I previously posted a suggestion to tune audit scoring here. Tuning audit scoring
I think this suggestion could be further tuned by raising the lambda value based on the amount of data stored. The more data you have, the more the memory of previous successful audits weighs into the formula. This would essentially remedy the inverse relation between long time loyal node and short time to disqualify. These nodes also have much more on the line, so messing with the system on such nodes is just a very bad idea to begin with. If you’re going to try and cheat the system you wouldn’t do that with a node with so much income. Just a suggestion, but I think this would help a lot with this problem without exposing the satellites to more risk.

4 Likes

Yeah, I actually remembered your post when typing one of the previous messages here. However, I believe it solves a different problem, not the one discussed here. Please consider that in your simulations you are assuming independence in subsequent audit failures. This nicely model a hard drive having bad sectors. However, in case of transient system-level problems, like heavy swapping because another task hosted on the same box took all memory and then some, you might fail all audits until the box is restarted.

You state there that your experimental choice of parameters would allow 40 audits in a row to be failed. From my point of view, this is too much and too little at the same time. It’s too little when you consider Storj now tells operators that they can go to vacations, because if their nodes become offline for 2 weeks, that’s not a big problem. Stating then that they’d have 40 hours to fix a misbehaving node makes that statement much weaker. It’s too much because the node is still considered a candidate for fresh uploads/downloads, which will obviously fail the same way audits do, making customer experience worse.

That’s why I like the idea from the other thread: it explicitly puts the node that is failing audits into a special state, not trusted enough to handle traffic, but still with hope for recovery.

1 Like

I think it could be both.
However, if we do not go the mathematical way (I think mathematics is the best solution, despite the fact that I am in the same boat - I recently migrated my Windows server to Ubuntu, and I have a lot of “general protection fault” errors, by the way, they lead to exactly this situation, and my own nodes are affected, they are not DQed yet, but I’m not sure if that can’t happen anytime soon), then it should be expensive enough not to try to abuse the timeout to avoid auditing. And I mean literally - you have to lose money to make sure this is a bad way to abuse the system.

That may have been the initial goal, but the suggestions main focus is to give the score a longer memory. Even without tuning, the current system disqualifies a node after 10 consecutive failures while my suggestion would require at least 40 consecutive failures. That already gives you 4x as much time to fix things. If that memory is further increased for nodes with a lot of data, you could easily tweak it to give those nodes 10x as much time. I would agree that it’s not a full solution and it would be better for the node to protect itself. But you can’t argue that that wouldn’t help a lot already.

__Given information__.
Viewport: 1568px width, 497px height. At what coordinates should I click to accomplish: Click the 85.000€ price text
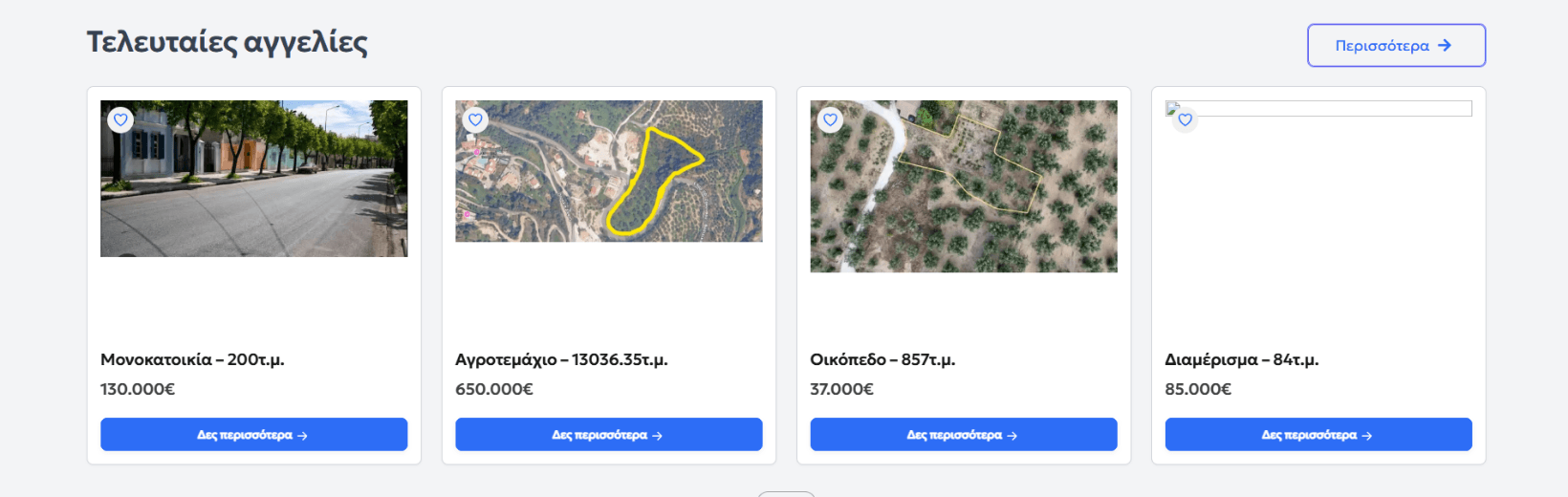[x=1197, y=389]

__What you need to do__. Reproduce everything in the audit scoring thread above from "You state there" down to "hope for recovery.".

__Solution below__.
You state there that your experimental choice of parameters would allow 40 audits in a row to be failed. From my point of view, this is too much and too little at the same time. It’s too little when you consider Storj now tells operators that they can go to vacations, because if their nodes become offline for 2 weeks, that’s not a big problem. Stating then that they’d have 40 hours to fix a misbehaving node makes that statement much weaker. It’s too much because the node is still considered a candidate for fresh uploads/downloads, which will obviously fail the same way audits do, making customer experience worse.

That’s why I like the idea from the other thread: it explicitly puts the node that is failing audits into a special state, not trusted enough to handle traffic, but still with hope for recovery.